Tampoco puede ser aprovechada para debates importantes pero que nada tienen que ver con el objetivo del proceso de advise and consent establecido por la Constitución. Discusiones sin duda profundas e importantes en otros órdenes como pueden ser la de imponer una cuota de género, o la presencia de determinadas disciplinas o la idea reiterada en estos días de una pretendida cuota “federal” de la Corte poco deben tener que ver con el tipo de debate público que tendrá lugar en las próximas semanas.
Lo central hoy, aquí y ahora es que el análisis de las propuestas del Ejecutivo se sustancie a la luz de una consideración prolija de los roles institucionales de la Corte en este preciso momento histórico, que no es naturalmente el mismo que en otros momentos de la vida del país.
En sus audiencias del próximo mes de agosto para conformar o rechazar las propuestas del Presidente, y no de otras muy legitimas que puedan interesarles, los senadores deberán considerar las múltiples funciones de la Corte, analizando sobre todo el carácter personal, la preparación técnica, la experiencia, la autonomía personal, a la independencia de criterio, con foco en la capacidad para tomar decisiones en tiempo real y a la luz de la coherencia y moderación de su filosofía judicial.
Los miembros de una Corte no pueden ser personas de ideas extremas. No son profetas ni historiadores; menos aun filósofos políticos o profesores de derecho constitucional que deban explicarle a la ciudadanía y a la política sus particulares interpretaciones de una constitución republicana, o sea abierta en todo momento a la dinámica de interpretaciones diversas y plurales.
La función de los jueces de la Corte no es la de los árbitros. Es la de verdaderos abogados de la Constitución, que tienen a su cargo la resolución de problemas de alta complejidad como los que plantea la aplicación del derecho, a partir de una Constitución republicana que hay que seguir desarrollando y adaptando a las necesidades crecientes y cambiantes de una sociedad democrática de alta intensidad.
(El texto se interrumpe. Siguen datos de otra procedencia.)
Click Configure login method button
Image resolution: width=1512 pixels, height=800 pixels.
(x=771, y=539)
La Corte monopoliza funciones excesivas que superan por lejos su capacidad y herramientas de resolución. La mayor parte, las ejerce en disputa abierta con el resto de los poderes, tanto constitucionales como de facto. La confianza pública depende de la prudencia, realismo y razonabilidad ejemplar de sus decisiones.
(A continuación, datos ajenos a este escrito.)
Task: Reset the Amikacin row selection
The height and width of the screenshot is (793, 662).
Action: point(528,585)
La Corte es solo uno de los poderes del Estado dentro de un esquema de frenos y contrapesos en trance de mutación. Su función principal e indelegable de protección de los derechos fundamentales no puede derivar en una suerte de salvaguarda de los procesos políticos y encuentra en el mecanismo de división de poderes un límite y una medida cabal de sus proyecciones hacia el futuro.
Publicado en El Economista el 24 de julio de 2014.